** Work to do **
Rewrite the rows below as a numbered list, dropping any blank lines.

** Records provided **
[BEGIN]

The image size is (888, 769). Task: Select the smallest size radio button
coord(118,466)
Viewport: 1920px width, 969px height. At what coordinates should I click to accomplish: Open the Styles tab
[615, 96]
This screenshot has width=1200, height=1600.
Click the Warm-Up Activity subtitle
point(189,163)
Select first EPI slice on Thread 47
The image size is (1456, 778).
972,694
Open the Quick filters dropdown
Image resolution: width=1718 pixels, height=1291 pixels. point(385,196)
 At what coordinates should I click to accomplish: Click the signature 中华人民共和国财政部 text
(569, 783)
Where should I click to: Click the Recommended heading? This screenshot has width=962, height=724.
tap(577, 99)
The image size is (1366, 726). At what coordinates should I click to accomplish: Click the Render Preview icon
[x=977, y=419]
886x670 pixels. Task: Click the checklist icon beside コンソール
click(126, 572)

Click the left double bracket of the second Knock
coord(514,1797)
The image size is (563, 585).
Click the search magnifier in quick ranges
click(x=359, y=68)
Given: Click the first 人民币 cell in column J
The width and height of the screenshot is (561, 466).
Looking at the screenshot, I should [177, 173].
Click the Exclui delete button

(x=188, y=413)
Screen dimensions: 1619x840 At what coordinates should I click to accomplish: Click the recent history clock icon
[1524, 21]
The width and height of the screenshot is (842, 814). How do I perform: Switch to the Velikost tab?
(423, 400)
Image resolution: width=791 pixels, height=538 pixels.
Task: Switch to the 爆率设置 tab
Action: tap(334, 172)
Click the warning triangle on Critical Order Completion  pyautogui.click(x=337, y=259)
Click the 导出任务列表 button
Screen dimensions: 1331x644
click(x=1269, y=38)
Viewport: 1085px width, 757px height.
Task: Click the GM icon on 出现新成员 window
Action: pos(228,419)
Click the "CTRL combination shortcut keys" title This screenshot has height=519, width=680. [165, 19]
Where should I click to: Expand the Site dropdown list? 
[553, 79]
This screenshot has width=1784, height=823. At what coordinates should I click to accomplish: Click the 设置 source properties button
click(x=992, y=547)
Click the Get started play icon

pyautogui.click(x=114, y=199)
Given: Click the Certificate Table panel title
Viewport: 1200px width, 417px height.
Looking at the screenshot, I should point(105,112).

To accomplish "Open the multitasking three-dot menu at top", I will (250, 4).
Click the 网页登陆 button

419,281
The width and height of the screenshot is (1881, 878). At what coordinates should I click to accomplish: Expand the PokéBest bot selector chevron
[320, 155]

[END]

** Solution **
1. The image size is (888, 769). Task: Select the smallest size radio button
2. coord(118,466)
3. Viewport: 1920px width, 969px height. At what coordinates should I click to accomplish: Open the Styles tab
4. [615, 96]
5. This screenshot has width=1200, height=1600.
6. Click the Warm-Up Activity subtitle
7. point(189,163)
8. Select first EPI slice on Thread 47
9. The image size is (1456, 778).
10. 972,694
11. Open the Quick filters dropdown
12. Image resolution: width=1718 pixels, height=1291 pixels. point(385,196)
13.  At what coordinates should I click to accomplish: Click the signature 中华人民共和国财政部 text
14. (569, 783)
15. Where should I click to: Click the Recommended heading? This screenshot has width=962, height=724.
16. tap(577, 99)
17. The image size is (1366, 726). At what coordinates should I click to accomplish: Click the Render Preview icon
18. [x=977, y=419]
19. 886x670 pixels. Task: Click the checklist icon beside コンソール
20. click(126, 572)
21. Click the left double bracket of the second Knock
22. coord(514,1797)
23. The image size is (563, 585).
24. Click the search magnifier in quick ranges
25. click(x=359, y=68)
26. Given: Click the first 人民币 cell in column J
27. The width and height of the screenshot is (561, 466).
28. Looking at the screenshot, I should [177, 173].
29. Click the Exclui delete button
30. (x=188, y=413)
31. Screen dimensions: 1619x840 At what coordinates should I click to accomplish: Click the recent history clock icon
32. [1524, 21]
33. The width and height of the screenshot is (842, 814). How do I perform: Switch to the Velikost tab?
34. (423, 400)
35. Image resolution: width=791 pixels, height=538 pixels.
36. Task: Switch to the 爆率设置 tab
37. Action: tap(334, 172)
38. Click the warning triangle on Critical Order Completion  pyautogui.click(x=337, y=259)
39. Click the 导出任务列表 button
40. Screen dimensions: 1331x644
41. click(x=1269, y=38)
42. Viewport: 1085px width, 757px height.
43. Task: Click the GM icon on 出现新成员 window
44. Action: pos(228,419)
45. Click the "CTRL combination shortcut keys" title This screenshot has height=519, width=680. [165, 19]
46. Where should I click to: Expand the Site dropdown list? 
47. [553, 79]
48. This screenshot has width=1784, height=823. At what coordinates should I click to accomplish: Click the 设置 source properties button
49. click(x=992, y=547)
50. Click the Get started play icon
51. pyautogui.click(x=114, y=199)
52. Given: Click the Certificate Table panel title
53. Viewport: 1200px width, 417px height.
54. Looking at the screenshot, I should point(105,112).
55. To accomplish "Open the multitasking three-dot menu at top", I will (250, 4).
56. Click the 网页登陆 button
57. 419,281
58. The width and height of the screenshot is (1881, 878). At what coordinates should I click to accomplish: Expand the PokéBest bot selector chevron
59. [320, 155]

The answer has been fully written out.